Who this is for: platform leads and compliance engineers responsible for workload residency and continuity. Read the intro post instead →
Most migration tooling assumes the move is the hard part. That's the easy part. The hard parts are everything that happens around the move: who has authority over the workload while it transitions, whether the destination can actually accept it, and what happens to the live traffic in flight.
MicroStax treats relocation as a governed workflow rather than a script. The next sections walk through the three problems that workflow has to solve.
The relocation problem is really three problems
1. Authority during the move
When a workload leaves one cluster and reappears in another, something has to be the source of truth for policy decisions in the meantime. Without that, two controllers can act on the same workload and produce inconsistent state.
2. The right kind of capacity
A target cluster can be in the right region and still be the wrong destination — wrong admission class, wrong quota pool, wrong workload classification. Geographic validity is necessary but not sufficient.
3. Traffic that doesn't notice
A move that succeeds on paper but blackholes 4% of requests during cutover is not a successful move. The handover has to be staged and observable.
Step 1: Move authority before you move bytes
Before any data leaves the source cluster, MicroStax records an explicit transfer of authority for that workload. The source cluster can no longer accept new admission decisions for it; the target cluster has not yet taken responsibility. The control plane knows exactly which controller is allowed to act, and the audit log captures that.
That sounds bureaucratic — it's actually how you avoid the "two controllers, one workload" failure mode that produces the worst kind of incident.
Step 2: Reserve capacity that actually fits
Quota admission is part of the residency decision, not a scheduler afterthought.
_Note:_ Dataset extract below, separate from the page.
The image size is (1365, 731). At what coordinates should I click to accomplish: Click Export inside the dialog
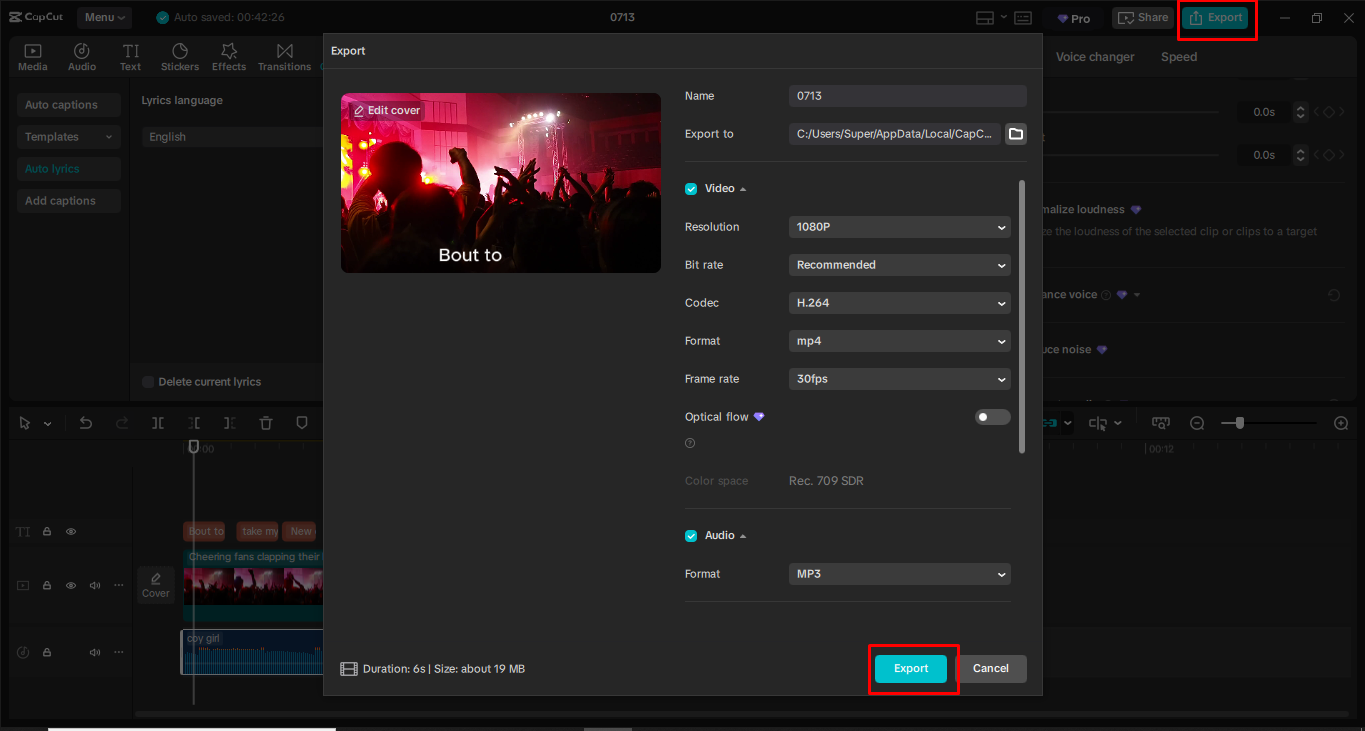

The platform asks: does the target region have headroom under the workload's compliance class? A general "yes, there's CPU available" is not an answer.
If the answer is no, the move pauses cleanly instead of failing halfway. Operators get a real signal — capacity gap, not "deployment timed out."
Step 3: Stage the traffic, validate, then commit
Once the target side is up, MicroStax shifts traffic in stages and watches behavior at each step. If the post-move picture looks wrong, the platform rolls back to the prior custody state instead of carrying a half-migrated workload forward.
# How a residency-driven relocation actually unfolds 1. evaluate the pending move against residency rules 2. reserve target capacity in the matching compliance class 3. transfer custody to the target controller 4. realize and validate the target-side workload state 5. shift traffic in stages and watch post-handover health 6. commit, or roll back to the prior custody state
What this gives an operator
You don't have to monitor a pager during a manually-driven cluster migration. The platform either lands the move with evidence at every step or stops at a point you can read. When the auditor asks "what happened during this transition," there is a single answer instead of three logs to correlate.
The honest claim
The point isn't that MicroStax magically moves anything anywhere with zero risk. The point is that residency-driven relocation is treated as a first-class workflow with custody, capacity, staged cutover, and rollback — instead of as a bash script someone runs at 9pm.